WASHINGTON, DC – The Armenian National Committee of America (ANCA) has expanded its summer youth leadership training programs this year with the addition of the Maral Melkonian Avetisyan Fellowship. A dedicated summer associate will be chosen annually as a living legacy to the devoted youth leader whose community activism and commitment to the Armenian homeland continues to inspire new generations of young Armenian Americans.
“Maral’s legacy lives on, through the Fellowship established in her name, in the wonderful work that this program will empower, and – perhaps most importantly – in the spirit of her kind and caring soul that endures in all of our hearts,” said ANCA Executive Director Aram Hamparian. “We are proud to name Lucine as our inaugural Maral Melkonian Avetisyan Fellow and are deeply gratified that, in the first weeks of her fellowship, she is already living up to the high aims and hopeful aspirations that Maral set for herself, her homeland, and her heritage.”
“Our family is deeply touched to see Maral’s eternal spirit live on in a new generation of young Armenians who share her selfless commitment to the Armenian community and sacred cause of our ancient Armenian nation,” said Maral’s brother Raffi, on behalf of their father Ara, mother Haikanouche, and the entire Melkonian and Avetisyan families. “We are particularly pleased that such a remarkable young Armenian woman has been chosen as the inaugural Maral Melkonian Avetisyan Fellow. We know that Lucine, and all who follow her, will share Maral’s devotion and bring to their work at the ANCA the same contagious passion and pride that inspired all who knew and loved our dear Maral.”
Lucine Poturyan, a rising senior at Wesleyan University, majoring in government and Russian, East European, and Eurasian studies (REES), with a minor in data analysis, was chosen from a robust pool of summer applicants for her leadership in advancing community priorities in Connecticut and her strong ties to her homeland and heritage. Before moving out to the east coast in pursuit of her undergraduate degree, Lucine was a dancer with Nairi Dance Studio in Hollywood, California, and attended Rose and Alex Pilibos’ Armenian Saturday school. Her upbringing in Los Angeles influenced her dedication to her Armenian community, eventually bringing her to Washington, D.C. to further Armenian American interests.

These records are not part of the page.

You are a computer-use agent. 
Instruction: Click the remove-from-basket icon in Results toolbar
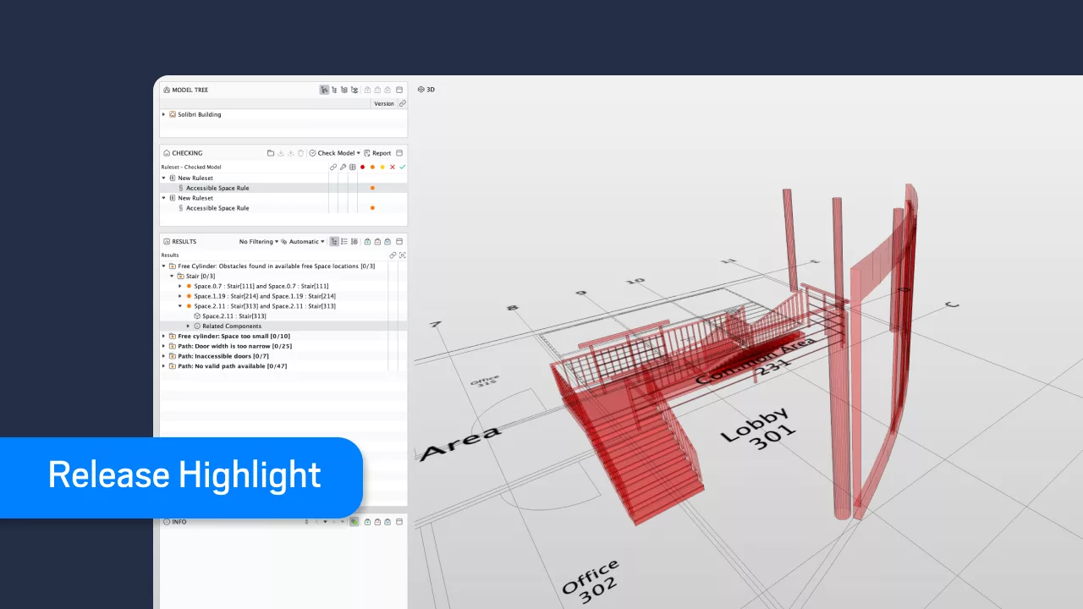377,242
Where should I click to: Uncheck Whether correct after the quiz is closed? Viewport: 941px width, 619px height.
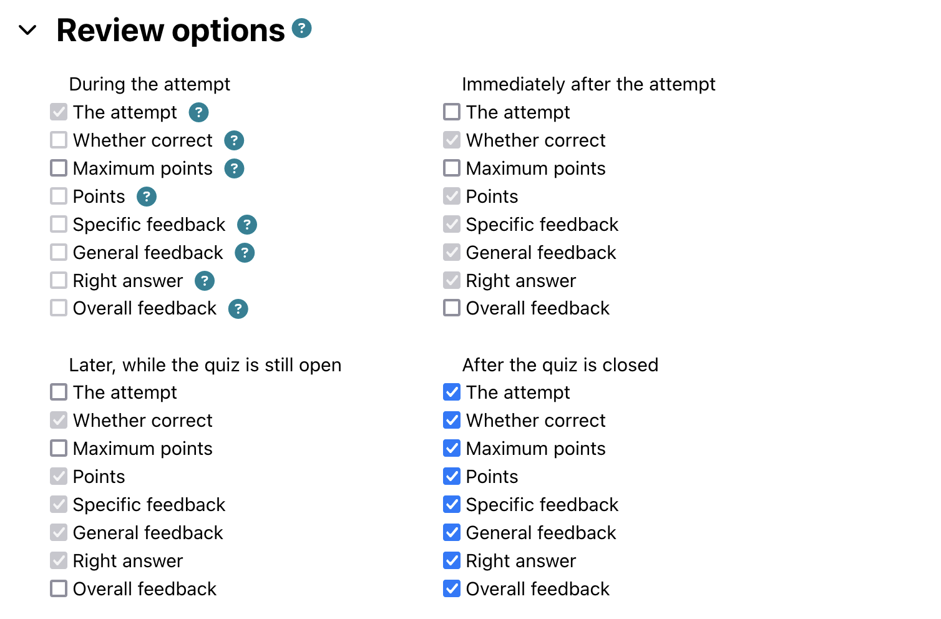pos(452,420)
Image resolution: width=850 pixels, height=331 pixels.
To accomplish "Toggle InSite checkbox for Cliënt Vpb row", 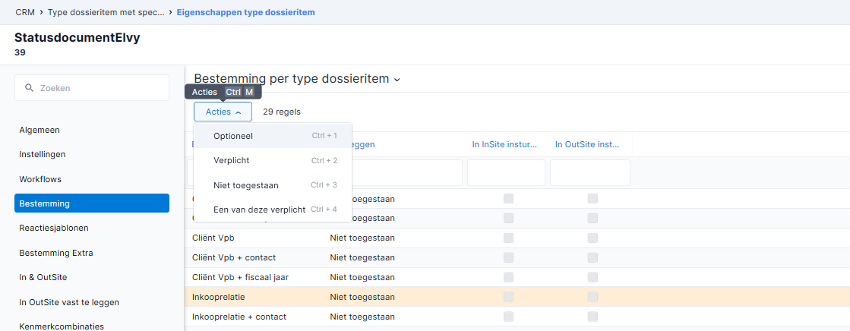I will click(x=508, y=238).
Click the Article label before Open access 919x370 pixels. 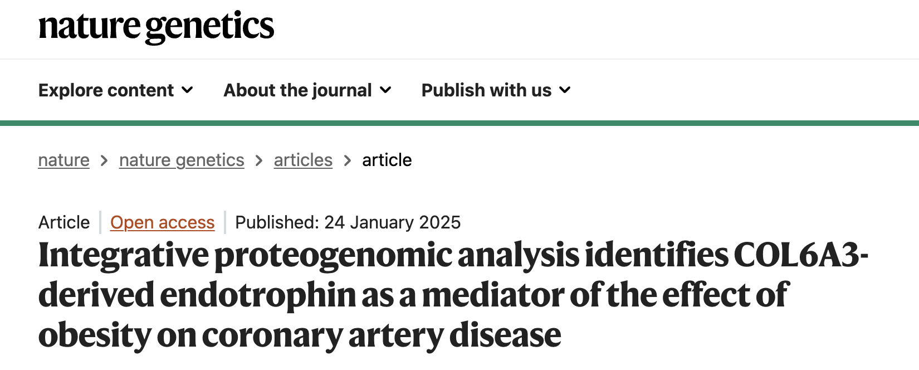[63, 222]
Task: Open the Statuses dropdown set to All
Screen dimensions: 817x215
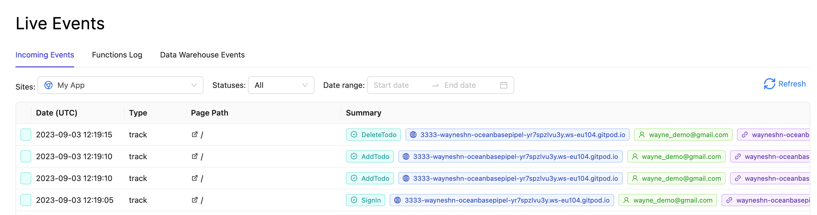Action: (281, 85)
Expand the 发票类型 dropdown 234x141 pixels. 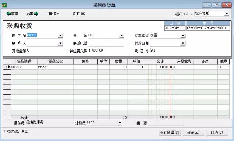tap(183, 36)
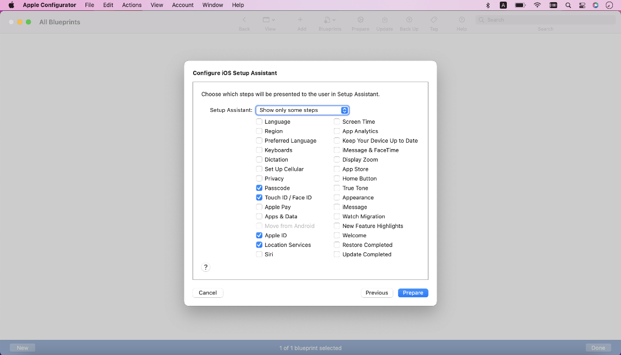Click the Update toolbar icon
Viewport: 621px width, 355px height.
point(385,20)
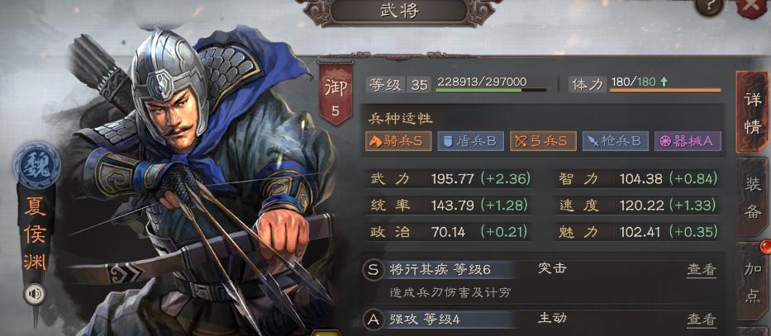Viewport: 771px width, 336px height.
Task: Switch to the 详情 details tab
Action: pyautogui.click(x=752, y=112)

Poturyan is honored to be the first ANCA Maral Melkonian Avetisyan fellow, inspired by her commitment to helping the children of Armenia and Artsakh through work in the Homeland, and advocacy here in the U.S.
“I am humbled and eager to serve my community this summer in Maral Melkonian Avetisyan’s memory. I’m excited to advocate for the Armenian Cause while also navigating and learning about my Armenian identity in the United States,” explained Poturyan. “The advocacy skills developed during the ANCA summer program will play a vital role in my professional development and pursuit of my future endeavors.”
The Maral Melkonian Avetisyan Summer Fellowship runs concurrently with the ANCA Leo Sarkisian Summer Internship Program, now in its 33rd year.
Maral Melkonian Avetisyan: A Life of Devoted Service to the Armenian Cause
Born on Jan. 12, 1983, in Silver Spring, MD, Maral was always the delight of her parents Ara and Haikanouche Melkonian and older brother, Raffi. She attended St. Catherine Laboure from Kindergarten to 5th grade; St. Martin Catholic School from 6th through 8th grade; then graduated from Good Counsel High School and received her Bachelor of Arts in English language and literature in 2007 from the University of Maryland, College Park.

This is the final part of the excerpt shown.